That having been said, we can, I think, reasonably understand that it was preferential to what came before, because otherwise it would not have continued and evolved to such a high degree as it has in Western democracies.
It was preferable to what came before, which is why we say you give up some rights in order to maintain a far greater set of rights.
And in the same way, we don't say that a social contract is simply the imposition of force.
As I've said before, and I may have to say again, the imposition of force does not justify the social contract because you do have to have the right to participate in it, to state your case, to alter the views of the majority, to participate in shaping it.
And you have to have the ability to not be forced to stay within it.
So it's not simply the imposition of force that justifies or creates a social contract.
The social contract is an evolution where everybody gets to participate in creating what is justifiably enforceable within society.
But it is force.
It is the use of force.
You can keep talking about it and saying that it's not the use of force, but it is force.
It's the same thing as a rude third guy coming in on a microphone.
It's force. Good illustration.
I don't think, I mean, if you watch this again, I don't think that you'll ever find a time where I have said that it's not force.
It is force. Absolutely.
But it's less force than a social contract, where it would just be a war.
I don't know that we've seen the evidence of that.
It's not only force, but it's also the denying of my ability to have self-defense.
I'm disarmed by this.
I'm disarmed by this.
You are disarmed by the social contract.
That's very true because the social contract has to be enforced through overwhelming force.
But you're subject to much less violence than you would be if there were no social contract and it was a war of all against all.
Thank you.
And you're saying that, but where's the proof of that?

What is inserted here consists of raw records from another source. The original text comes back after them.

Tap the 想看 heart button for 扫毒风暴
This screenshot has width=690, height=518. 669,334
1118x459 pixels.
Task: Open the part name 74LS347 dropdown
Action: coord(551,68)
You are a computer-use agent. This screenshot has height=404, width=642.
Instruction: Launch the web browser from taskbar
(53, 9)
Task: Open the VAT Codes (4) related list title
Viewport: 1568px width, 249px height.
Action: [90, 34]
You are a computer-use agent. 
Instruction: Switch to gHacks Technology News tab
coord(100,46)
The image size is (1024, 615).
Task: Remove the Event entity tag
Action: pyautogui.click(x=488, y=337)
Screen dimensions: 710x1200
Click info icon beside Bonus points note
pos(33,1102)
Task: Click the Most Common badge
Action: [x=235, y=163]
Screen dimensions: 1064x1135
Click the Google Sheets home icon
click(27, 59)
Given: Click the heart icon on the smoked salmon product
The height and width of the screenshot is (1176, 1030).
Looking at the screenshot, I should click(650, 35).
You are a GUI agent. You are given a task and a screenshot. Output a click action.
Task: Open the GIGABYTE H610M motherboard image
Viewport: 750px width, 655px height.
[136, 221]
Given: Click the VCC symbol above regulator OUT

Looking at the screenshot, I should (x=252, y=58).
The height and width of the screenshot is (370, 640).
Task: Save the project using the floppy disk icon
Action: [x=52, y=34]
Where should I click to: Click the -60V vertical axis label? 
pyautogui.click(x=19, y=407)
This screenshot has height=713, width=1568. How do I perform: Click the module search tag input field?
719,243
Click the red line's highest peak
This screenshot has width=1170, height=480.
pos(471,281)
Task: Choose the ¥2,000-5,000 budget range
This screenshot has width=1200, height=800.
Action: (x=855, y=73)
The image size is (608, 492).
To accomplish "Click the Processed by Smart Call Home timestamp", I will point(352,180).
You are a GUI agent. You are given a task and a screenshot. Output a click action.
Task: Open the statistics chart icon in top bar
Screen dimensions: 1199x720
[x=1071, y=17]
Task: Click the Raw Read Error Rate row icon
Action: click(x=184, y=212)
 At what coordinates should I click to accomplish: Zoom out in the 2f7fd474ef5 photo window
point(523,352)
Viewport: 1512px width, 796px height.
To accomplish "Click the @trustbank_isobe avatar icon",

And you've listed several guys who supposedly have various levels of social contracts, some of which are pleasant, some of which are not, but we haven't talked about anybody who doesn't have a social contract yet.
Okay, I'm happy to talk about who are the people who don't have a social contract.
Nobody. There's force on everybody.
Right, and it would be great if we could snap our fingers and make everyone peaceful and no longer need a social contract, but the fact that every human being in the world is subject to a social contract, I think is an indication that it is beneficial to society as a whole.
It's an indication, those are just words, but I'm a pacifist, and the system that you're describing removes the possibility of somebody being a pacifist and being able to defend himself against people who are not pacifists.
Well, I think that's an excellent point.
I certainly do applaud your pacifism, and what I would say is that...
No, I would absolutely applaud your pacifism, but what I would say is that the best way for you to overcome the social contract is to talk to people about pacifism, get the majority of people to be interested in practicing pacifism, and that way the social contract will inevitably alter to give you the kind of liberty that you want.
We'd all love to have the eloquence and rhetorical power to convince people that force was never a good solution, nobody should steal, nobody should kill, nobody should Rape, nobody should assault, in which case we would no longer need a government or a social contract or anything like that.
So I would absolutely applaud your pacifism and say that once the world, or at least the majority of people, accept your approach to life, then the social contract will change.
But if the majority of people reject You're still talking.
I'm such a pacifist, I'm even reluctant to interrupt you.
That's how much of a pacifist I am.
I had to be rude to interrupt you.
The system that you're describing completely obliterates the possibility of a pacifist.
Unless I can use force to convince my friends to not use force.
I don't believe in force.
How could I possibly use your system?
A pacifist could not possibly use the system that you're describing to effect change, because that would be using force.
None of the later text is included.